Figures of three goddesses from the east pediment of the Parthenon at the British Museum © CC 3.0. Photo: MaryG90
Figures of three goddesses from the east pediment of the Parthenon at the British Museum © CC 3.0. Photo: MaryG90

The sounds of protest and resistance produced by women are caught in a political contradiction, as Anne Carson’s The Gender of Sound explores 

What does it mean to speak and be heard? Sound – listening, speaking, exclaiming, wailing, music, laughter – intimately binds corporeality with civic life, and the body with politics. Anne Carson’s The Gender of Sound (reissued this year by Silver Press after it was first published in 1992) takes as its subject the gendered experience of sound in its production and reception. Sound, as Carson contends, is an important site where gender is constructed and reinforced; a terrain of boundary demarcation, it is attended by forms of force and exclusion. It is, as Carson tells us, ‘in large part according to the sounds people make that we judge them sane or insane, male or female, good, evil, trustworthy, depressive, marriageable, moribund, likely or unlikely to make war on us, little better than animals, inspired by God.’ Could sound be the fascia or connective tissue that holds together the enduring metaphor of the body politic?
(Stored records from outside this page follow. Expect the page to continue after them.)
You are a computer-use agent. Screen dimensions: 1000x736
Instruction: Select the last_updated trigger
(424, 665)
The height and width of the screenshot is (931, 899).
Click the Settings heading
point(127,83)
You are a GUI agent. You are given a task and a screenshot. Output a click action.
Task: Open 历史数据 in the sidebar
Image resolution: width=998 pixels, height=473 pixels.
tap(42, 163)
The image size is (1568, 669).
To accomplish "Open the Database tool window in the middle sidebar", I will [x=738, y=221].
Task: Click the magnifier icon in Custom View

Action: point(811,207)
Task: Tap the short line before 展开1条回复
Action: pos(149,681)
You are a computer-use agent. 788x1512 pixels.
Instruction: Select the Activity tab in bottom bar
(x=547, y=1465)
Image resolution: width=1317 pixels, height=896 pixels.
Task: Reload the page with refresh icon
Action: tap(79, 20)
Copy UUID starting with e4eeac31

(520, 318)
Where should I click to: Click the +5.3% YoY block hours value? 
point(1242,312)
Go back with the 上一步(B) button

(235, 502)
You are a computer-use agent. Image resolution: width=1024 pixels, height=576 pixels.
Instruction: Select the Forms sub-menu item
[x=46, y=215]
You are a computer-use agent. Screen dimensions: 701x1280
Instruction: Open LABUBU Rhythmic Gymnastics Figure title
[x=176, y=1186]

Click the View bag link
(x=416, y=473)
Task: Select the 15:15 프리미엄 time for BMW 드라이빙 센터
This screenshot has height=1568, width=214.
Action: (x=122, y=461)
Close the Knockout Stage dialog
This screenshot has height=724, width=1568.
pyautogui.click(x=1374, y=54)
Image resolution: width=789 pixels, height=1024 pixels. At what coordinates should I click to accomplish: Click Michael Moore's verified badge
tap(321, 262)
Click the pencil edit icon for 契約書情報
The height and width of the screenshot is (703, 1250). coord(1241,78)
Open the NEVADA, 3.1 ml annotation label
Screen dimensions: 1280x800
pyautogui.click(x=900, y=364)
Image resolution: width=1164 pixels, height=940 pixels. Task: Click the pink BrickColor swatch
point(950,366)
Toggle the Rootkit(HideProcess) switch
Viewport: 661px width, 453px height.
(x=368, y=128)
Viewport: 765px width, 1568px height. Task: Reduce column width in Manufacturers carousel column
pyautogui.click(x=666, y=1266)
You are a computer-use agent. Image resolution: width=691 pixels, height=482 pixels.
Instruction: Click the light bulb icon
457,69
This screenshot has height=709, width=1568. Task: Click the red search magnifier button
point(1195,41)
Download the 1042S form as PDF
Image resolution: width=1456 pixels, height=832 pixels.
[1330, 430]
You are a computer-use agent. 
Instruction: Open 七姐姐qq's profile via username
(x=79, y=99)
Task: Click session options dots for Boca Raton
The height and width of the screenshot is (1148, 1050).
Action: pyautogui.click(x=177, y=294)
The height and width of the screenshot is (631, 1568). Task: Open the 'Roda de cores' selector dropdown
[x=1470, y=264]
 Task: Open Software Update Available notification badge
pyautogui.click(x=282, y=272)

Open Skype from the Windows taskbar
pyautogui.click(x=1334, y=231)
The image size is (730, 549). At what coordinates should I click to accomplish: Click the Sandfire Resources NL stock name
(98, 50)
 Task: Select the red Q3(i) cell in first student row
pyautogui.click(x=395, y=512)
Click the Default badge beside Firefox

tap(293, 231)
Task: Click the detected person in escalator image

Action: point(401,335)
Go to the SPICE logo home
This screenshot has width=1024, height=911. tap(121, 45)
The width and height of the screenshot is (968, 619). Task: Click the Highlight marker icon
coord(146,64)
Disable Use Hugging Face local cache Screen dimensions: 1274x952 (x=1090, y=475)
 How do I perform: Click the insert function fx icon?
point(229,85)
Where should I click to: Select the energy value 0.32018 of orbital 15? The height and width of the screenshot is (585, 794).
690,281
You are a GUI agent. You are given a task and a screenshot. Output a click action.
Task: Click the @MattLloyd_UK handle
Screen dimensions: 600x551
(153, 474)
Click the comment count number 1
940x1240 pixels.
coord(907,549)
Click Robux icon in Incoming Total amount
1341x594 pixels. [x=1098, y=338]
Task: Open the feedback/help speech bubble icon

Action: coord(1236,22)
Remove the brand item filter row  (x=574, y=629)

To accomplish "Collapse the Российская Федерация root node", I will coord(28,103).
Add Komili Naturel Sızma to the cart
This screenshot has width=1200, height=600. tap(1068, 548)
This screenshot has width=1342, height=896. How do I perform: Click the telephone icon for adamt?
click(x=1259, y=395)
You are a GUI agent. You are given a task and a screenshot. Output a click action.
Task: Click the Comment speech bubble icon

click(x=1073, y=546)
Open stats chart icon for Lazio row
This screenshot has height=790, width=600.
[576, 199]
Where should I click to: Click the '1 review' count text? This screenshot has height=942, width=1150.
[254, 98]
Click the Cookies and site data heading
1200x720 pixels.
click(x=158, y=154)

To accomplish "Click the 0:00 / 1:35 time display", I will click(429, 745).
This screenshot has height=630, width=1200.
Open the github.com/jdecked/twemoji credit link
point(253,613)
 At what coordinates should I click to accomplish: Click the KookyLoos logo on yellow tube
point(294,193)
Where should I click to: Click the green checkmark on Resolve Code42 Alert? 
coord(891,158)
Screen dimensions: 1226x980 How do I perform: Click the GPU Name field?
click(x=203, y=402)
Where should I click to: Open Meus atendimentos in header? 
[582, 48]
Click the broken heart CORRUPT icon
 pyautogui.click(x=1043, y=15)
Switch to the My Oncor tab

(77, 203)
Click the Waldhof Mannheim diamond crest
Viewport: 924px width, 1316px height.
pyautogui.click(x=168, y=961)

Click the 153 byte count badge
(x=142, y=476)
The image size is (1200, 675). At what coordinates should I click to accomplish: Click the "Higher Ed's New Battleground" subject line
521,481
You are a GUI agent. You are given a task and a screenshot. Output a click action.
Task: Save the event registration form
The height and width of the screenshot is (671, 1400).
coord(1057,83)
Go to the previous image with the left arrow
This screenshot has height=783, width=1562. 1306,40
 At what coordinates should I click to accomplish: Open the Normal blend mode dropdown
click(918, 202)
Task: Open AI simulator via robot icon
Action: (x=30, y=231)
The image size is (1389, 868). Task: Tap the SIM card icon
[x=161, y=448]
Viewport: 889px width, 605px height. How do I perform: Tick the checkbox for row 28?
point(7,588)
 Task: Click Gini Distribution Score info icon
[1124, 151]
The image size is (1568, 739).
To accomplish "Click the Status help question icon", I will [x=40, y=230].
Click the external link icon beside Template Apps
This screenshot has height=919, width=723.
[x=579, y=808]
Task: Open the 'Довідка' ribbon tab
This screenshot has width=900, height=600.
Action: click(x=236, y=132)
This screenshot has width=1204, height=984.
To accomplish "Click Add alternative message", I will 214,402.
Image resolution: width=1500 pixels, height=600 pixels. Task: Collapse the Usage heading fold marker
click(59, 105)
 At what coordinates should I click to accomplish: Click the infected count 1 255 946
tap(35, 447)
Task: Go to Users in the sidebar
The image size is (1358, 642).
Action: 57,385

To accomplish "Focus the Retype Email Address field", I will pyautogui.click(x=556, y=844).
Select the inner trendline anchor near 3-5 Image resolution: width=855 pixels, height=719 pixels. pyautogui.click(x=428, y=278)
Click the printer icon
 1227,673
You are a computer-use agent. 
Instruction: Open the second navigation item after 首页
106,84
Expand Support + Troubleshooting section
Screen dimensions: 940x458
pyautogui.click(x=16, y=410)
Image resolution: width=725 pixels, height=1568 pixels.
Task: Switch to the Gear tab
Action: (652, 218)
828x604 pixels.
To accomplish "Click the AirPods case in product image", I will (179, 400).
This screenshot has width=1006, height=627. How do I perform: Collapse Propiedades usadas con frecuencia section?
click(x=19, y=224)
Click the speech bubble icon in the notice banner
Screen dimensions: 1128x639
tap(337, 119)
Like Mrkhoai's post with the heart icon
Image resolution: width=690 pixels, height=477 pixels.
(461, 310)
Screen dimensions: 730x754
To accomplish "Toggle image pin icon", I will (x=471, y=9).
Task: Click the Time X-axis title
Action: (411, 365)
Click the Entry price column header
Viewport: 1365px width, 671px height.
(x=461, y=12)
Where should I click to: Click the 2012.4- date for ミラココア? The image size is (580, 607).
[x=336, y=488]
Celebrated for works such as The Autobiography of Red (1998), Nox (2010), and her translation of Sophocles’s Antigone (2012), Carson in The Gender of Sound argues that ‘putting a door on the female mouth has been an important project of patriarchal culture from antiquity to the present day’ – evoking the nymph Echo, described by Sophocles as ‘the girl with no door on her mouth’. Though primarily drawing upon examples from Ancient Greece, Carson’s essay ranges through other moments in Euro-American culture that resonate with her argument, with references to the voices of Gertrude Stein (Ernest Hemingway ended his friendship with Stein because he ‘could not tolerate the sound of her voice’ in an account replete with toe curling misogyny) and Margaret Thatcher (who had elocution lessons to deepen her voice).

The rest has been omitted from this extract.